◆ Instructions for the task ◆
Copy the records word for word, starting at the line that contains "Food & Drink (44, 1274)" and continuing through the end of the records, both ends included.
::::::
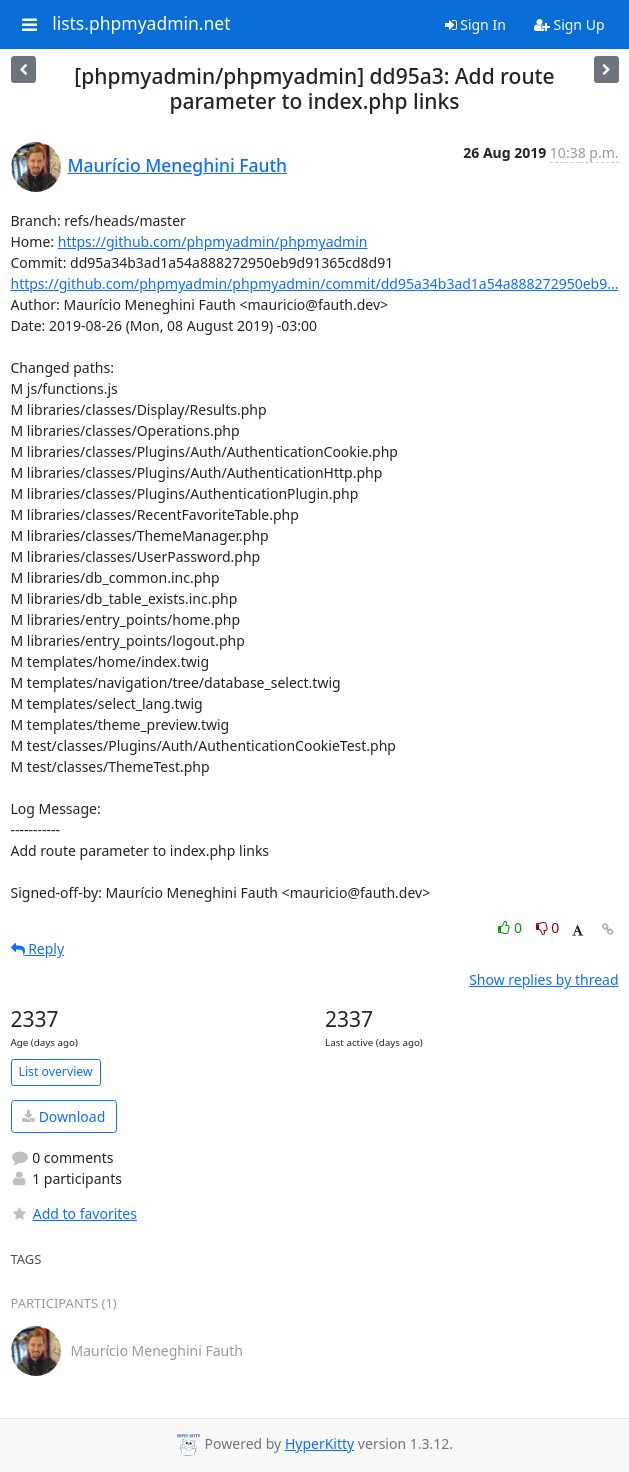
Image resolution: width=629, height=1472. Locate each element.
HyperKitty (319, 1443)
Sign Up (569, 24)
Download (63, 1116)
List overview (56, 1071)
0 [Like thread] (511, 927)
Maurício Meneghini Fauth (178, 165)
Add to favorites (74, 1213)
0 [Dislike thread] (548, 927)
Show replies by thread (543, 979)
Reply (38, 948)
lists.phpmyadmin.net (141, 24)
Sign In (475, 24)
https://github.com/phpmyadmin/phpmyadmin (213, 241)
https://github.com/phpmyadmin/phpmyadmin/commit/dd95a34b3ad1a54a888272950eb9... (315, 283)
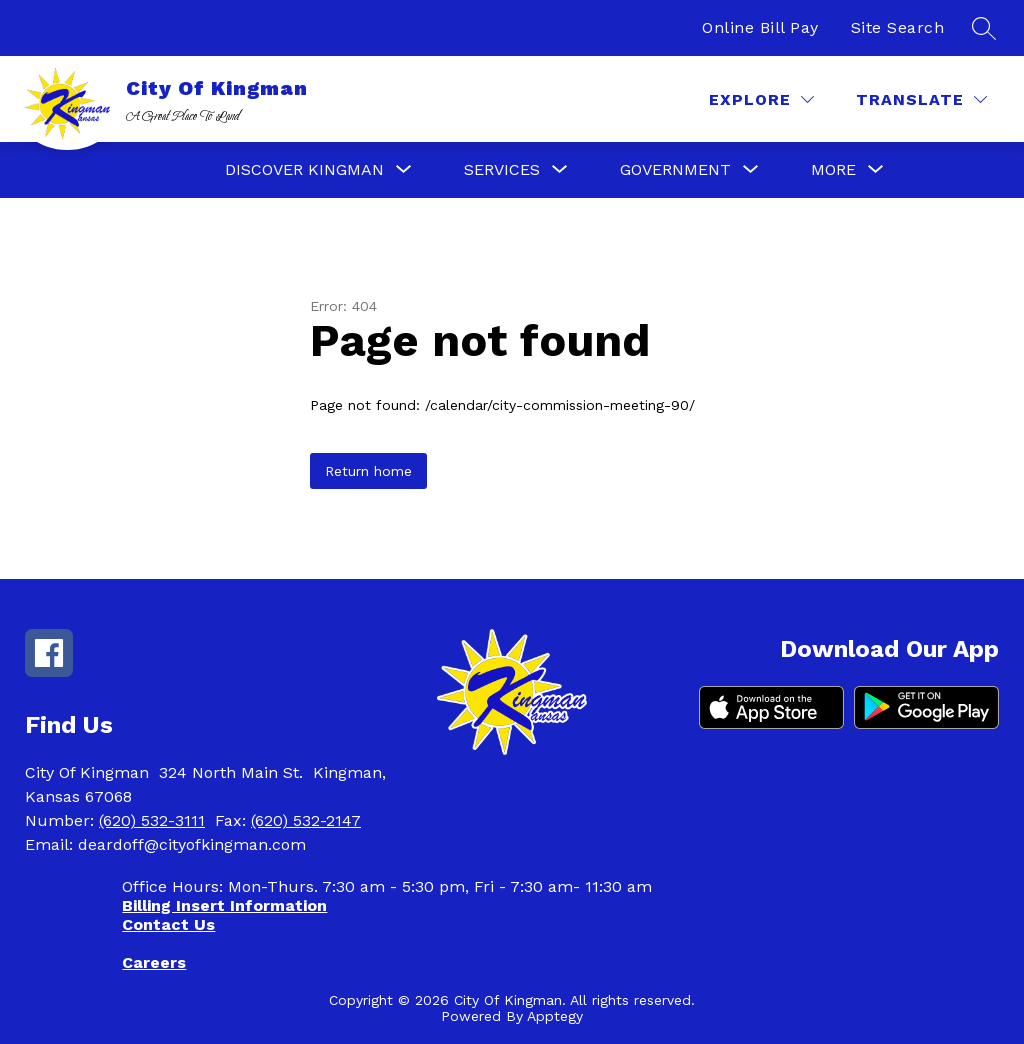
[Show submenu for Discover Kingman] (304, 170)
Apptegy (555, 1016)
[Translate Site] (921, 99)
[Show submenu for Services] (502, 170)
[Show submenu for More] (833, 170)
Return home (368, 471)
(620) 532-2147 (306, 820)
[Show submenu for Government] (675, 170)
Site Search (898, 27)
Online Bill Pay (760, 27)
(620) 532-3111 (152, 820)
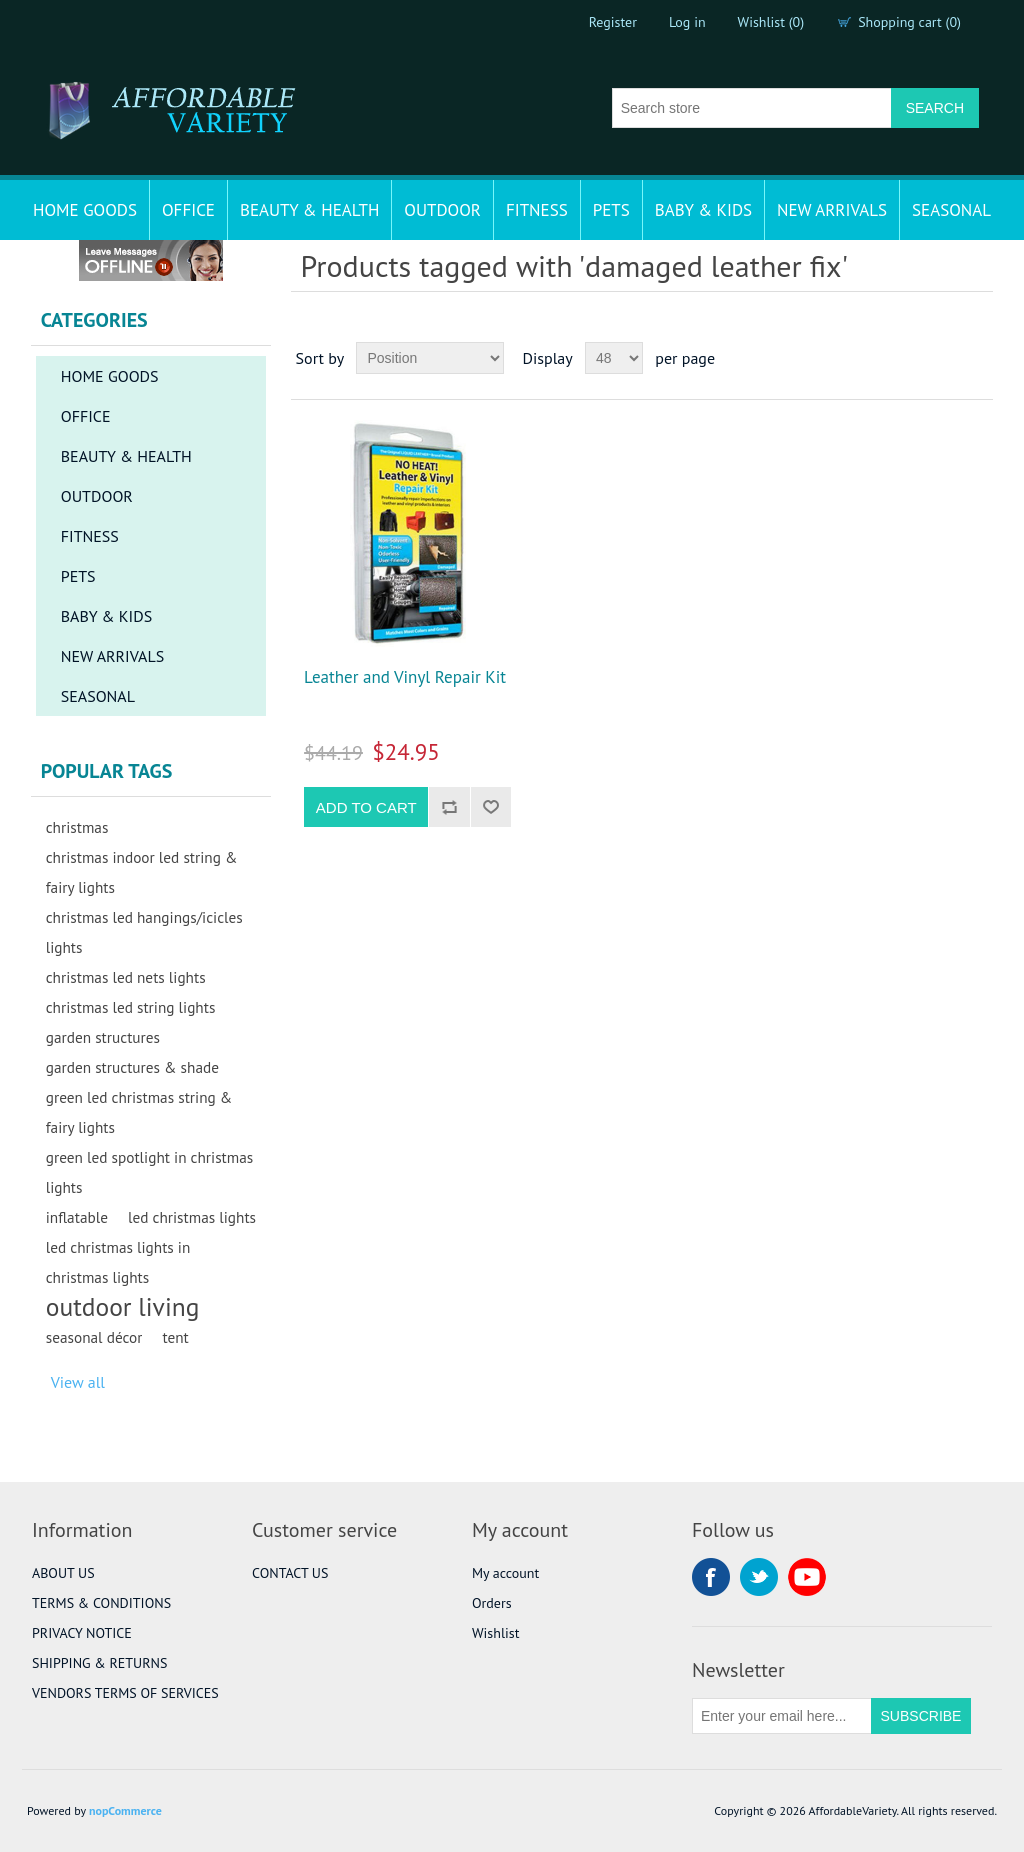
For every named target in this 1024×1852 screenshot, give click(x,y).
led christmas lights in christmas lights (118, 1262)
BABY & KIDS (703, 210)
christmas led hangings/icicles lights (144, 932)
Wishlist (495, 1633)
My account (505, 1573)
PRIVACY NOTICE (82, 1633)
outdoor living (123, 1307)
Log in (687, 22)
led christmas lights (192, 1217)
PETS (611, 210)
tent (175, 1337)
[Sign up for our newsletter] (782, 1716)
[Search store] (752, 108)
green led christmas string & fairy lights (139, 1112)
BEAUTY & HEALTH (309, 210)
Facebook (711, 1577)
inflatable (77, 1217)
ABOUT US (63, 1573)
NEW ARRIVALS (832, 210)
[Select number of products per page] (614, 358)
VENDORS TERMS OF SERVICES (125, 1693)
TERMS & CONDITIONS (101, 1603)
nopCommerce (125, 1810)
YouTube (807, 1577)
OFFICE (188, 210)
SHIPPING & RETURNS (99, 1663)
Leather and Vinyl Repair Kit (405, 677)
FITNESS (537, 210)
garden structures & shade (132, 1067)
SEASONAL (951, 210)
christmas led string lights (131, 1007)
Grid (940, 358)
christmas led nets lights (126, 977)
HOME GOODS (85, 210)
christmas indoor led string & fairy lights (142, 872)
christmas (77, 827)
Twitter (759, 1577)
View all (78, 1382)
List (976, 358)
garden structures (103, 1037)
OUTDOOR (442, 210)
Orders (492, 1603)
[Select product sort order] (430, 358)
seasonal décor (94, 1337)
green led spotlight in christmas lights (150, 1172)
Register (613, 22)
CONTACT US (290, 1573)
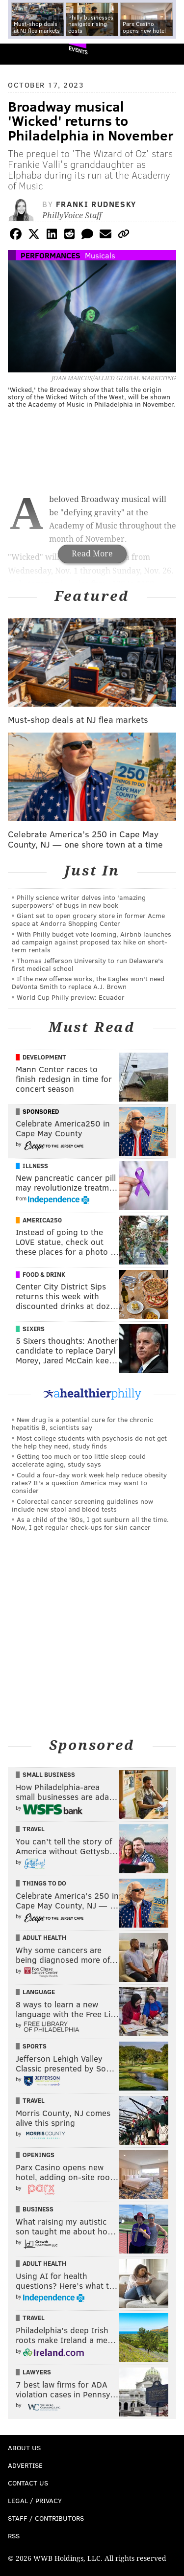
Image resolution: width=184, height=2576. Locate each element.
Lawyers (37, 2372)
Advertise (25, 2465)
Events (78, 50)
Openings (38, 2154)
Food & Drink (44, 1274)
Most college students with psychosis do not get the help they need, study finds (89, 1441)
::::::
◆ Solution to this task ◆
Food & Drink (44, 1274)
Most college students with psychosis do not get the help they need, study finds (89, 1441)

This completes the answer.